La notizia arriva in un contesto di allarme diffuso per le cosiddette 'operazioni ibride' attribuite a Mosca in diversi paesi europei. Il Guardian ricorda che negli ultimi mesi sono stati segnalati sabotaggi e atti sospetti in Germania, Polonia e nei paesi baltici, e che Berlino ha già adottato misure unilaterali per rafforzare la sicurezza delle proprie infrastrutture critiche.
Per l'Alto Adige, la vicenda ha una rilevanza particolare. La provincia autonoma di Bolzano condivide con l'Austria un confine che è anche uno dei valichi più trafficati d'Europa: il Brennero. Ogni giorno migliaia di veicoli commerciali e passeggeri attraversano il passo, che è un nodo cruciale per i trasporti tra Italia, Austria e Germania.
La stampa austriaca e tedesca segue da anni le vicende del corridoio del Brennero, spesso criticando i blocchi e i controlli che l'Austria ha imposto in passato per gestire i flussi migratori. Ora il tema si intreccia con la sicurezza: se la Germania spinge per limitare i visti turistici ai russi, l'Italia — e con essa le province di confine come l'Alto Adige — si trova a dover gestire una pressione diplomatica e operativa non indifferente.
Il fatto che il visto sia stato emesso dall'Italia solleva interrogativi specifici. Le rappresentanze diplomatiche italiane nel mondo, comprese quelle in Russia e Bielorussia, rilasciano visti Schengen che consentono la libera circolazione in tutti i paesi dell'area. Una decisione tedesca di inasprire i controlli potrebbe portare a una maggiore attenzione sui valichi alpini, incluso il Brennero.
Le conseguenze pratiche per la regione sarebbero molteplici. Da un lato, un inasprimento dei controlli potrebbe rallentare il traffico già congestionato sull'autostrada A22, con ricadute economiche per il trasporto merci e per il turismo. Dall'altro, la provincia di Bolzano — che ospita una significativa minoranza di lingua tedesca e mantiene stretti legami culturali con l'Austria — è tradizionalmente attenta alle politiche di vicinato europeo.
Il Guardian sottolinea che la Germania non chiede una sospensione totale dei visti, ma limitazioni mirate, per non alienare quei russi che si oppongono al regime di Vladimir Putin. Questa posizione prudente riflette un dibattito più ampio in Europa tra chi vorrebbe misure drastiche e chi teme conseguenze umanitarie e diplomatiche.
Per l'Alto Adige, la questione dei visti si intreccia anche con la storia. La provincia ha una lunga tradizione di accoglienza e di mediazione culturale tra il mondo italiano e quello tedesco. Il Brennero è stato per decenni un simbolo di divisione e poi di riconciliazione europea; oggi è una frontiera dove si misurano le tensioni del continente.

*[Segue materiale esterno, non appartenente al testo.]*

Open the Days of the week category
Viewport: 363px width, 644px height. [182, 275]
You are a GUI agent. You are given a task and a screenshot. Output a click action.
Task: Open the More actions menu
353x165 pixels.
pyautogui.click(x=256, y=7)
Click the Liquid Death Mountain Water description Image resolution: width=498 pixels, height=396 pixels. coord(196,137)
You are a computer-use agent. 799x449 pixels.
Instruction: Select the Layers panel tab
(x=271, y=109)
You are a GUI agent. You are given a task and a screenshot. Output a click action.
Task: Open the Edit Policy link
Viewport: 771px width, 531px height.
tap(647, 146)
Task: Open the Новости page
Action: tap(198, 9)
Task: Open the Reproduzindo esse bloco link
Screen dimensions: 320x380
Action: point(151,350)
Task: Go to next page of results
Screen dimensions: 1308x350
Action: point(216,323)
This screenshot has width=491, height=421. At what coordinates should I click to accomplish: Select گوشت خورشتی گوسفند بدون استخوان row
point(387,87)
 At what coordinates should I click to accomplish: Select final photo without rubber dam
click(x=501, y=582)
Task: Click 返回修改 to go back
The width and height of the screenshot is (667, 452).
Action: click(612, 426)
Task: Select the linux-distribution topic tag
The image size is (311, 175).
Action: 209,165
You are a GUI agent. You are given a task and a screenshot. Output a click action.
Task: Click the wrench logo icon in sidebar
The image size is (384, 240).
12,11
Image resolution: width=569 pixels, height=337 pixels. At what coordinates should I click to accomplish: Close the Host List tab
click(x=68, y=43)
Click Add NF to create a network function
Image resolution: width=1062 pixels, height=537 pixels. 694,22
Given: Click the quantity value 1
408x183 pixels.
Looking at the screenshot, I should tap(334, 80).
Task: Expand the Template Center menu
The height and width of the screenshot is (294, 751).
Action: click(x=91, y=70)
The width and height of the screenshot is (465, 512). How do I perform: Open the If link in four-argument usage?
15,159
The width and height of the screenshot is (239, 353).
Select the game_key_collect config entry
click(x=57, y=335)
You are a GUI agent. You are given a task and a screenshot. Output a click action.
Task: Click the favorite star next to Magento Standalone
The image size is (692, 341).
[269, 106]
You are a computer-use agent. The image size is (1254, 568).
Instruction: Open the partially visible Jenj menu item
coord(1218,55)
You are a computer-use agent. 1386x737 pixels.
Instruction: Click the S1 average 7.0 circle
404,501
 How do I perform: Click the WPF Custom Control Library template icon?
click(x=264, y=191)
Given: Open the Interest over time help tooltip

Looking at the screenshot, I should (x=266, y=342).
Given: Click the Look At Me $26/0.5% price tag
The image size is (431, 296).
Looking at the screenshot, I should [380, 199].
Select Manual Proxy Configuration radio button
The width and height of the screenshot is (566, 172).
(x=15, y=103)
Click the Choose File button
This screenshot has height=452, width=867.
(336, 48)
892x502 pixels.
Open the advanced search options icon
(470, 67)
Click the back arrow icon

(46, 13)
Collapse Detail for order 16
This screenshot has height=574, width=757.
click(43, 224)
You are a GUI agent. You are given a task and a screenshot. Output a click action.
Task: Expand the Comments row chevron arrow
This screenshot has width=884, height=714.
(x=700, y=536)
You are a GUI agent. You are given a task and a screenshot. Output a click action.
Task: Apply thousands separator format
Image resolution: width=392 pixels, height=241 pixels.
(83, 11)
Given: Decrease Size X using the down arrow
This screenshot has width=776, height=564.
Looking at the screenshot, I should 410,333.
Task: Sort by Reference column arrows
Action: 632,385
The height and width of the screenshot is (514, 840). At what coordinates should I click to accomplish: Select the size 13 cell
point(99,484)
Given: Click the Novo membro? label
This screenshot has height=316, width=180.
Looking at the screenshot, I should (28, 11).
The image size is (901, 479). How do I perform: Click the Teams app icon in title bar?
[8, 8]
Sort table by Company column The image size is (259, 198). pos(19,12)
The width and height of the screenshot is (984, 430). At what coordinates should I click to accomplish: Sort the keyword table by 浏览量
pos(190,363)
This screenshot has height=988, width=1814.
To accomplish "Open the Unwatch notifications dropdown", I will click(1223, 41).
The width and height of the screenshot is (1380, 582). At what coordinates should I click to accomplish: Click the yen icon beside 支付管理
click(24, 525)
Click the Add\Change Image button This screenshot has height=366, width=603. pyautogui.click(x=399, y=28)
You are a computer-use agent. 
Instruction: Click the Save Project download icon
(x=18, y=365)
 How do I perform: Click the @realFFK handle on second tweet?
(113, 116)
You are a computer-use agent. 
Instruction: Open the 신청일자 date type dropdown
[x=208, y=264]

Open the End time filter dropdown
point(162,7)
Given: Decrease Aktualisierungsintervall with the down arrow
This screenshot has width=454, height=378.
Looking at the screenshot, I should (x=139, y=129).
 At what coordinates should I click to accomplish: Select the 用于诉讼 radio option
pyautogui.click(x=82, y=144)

Le autorità locali, secondo quanto emerge dalla copertura internazionale, monitorano la situazione ma non hanno ancora preso posizione pubblica. Tuttavia, i rappresentanti delle categorie economiche — dagli albergatori ai trasportatori — guardano con preoccupazione a qualsiasi misura che possa intralciare la fluidità degli scambi.
La vicenda potrebbe avere sviluppi nei prossimi giorni, quando i ministri dell'Interno Ue discuteranno la proposta tedesca. Per l'Alto Adige, la posta in gioco è duplice: la sicurezza e la libertà di movimento, due valori che in questa regione di confine hanno sempre convissuto con difficoltà.
Il Guardian conclude che la Germania vuole evitare un 'effetto a macchia di leopardo', con paesi Ue che applicano regole diverse sui visti. Una posizione condivisa anche da chi, come l'Italia, teme che restrizioni unilaterali possano spostare semplicemente i flussi verso altri punti di ingresso, inclusi i valichi alpini minori.
Per chi vive e lavora lungo l'asse del Brennero, la notizia è un promemoria: la frontiera non è mai solo un luogo di passaggio, ma anche un punto di osservazione privilegiato sulle tensioni del continente. E quando la sicurezza europea entra in gioco, le Alpi tornano a essere una linea sensibile.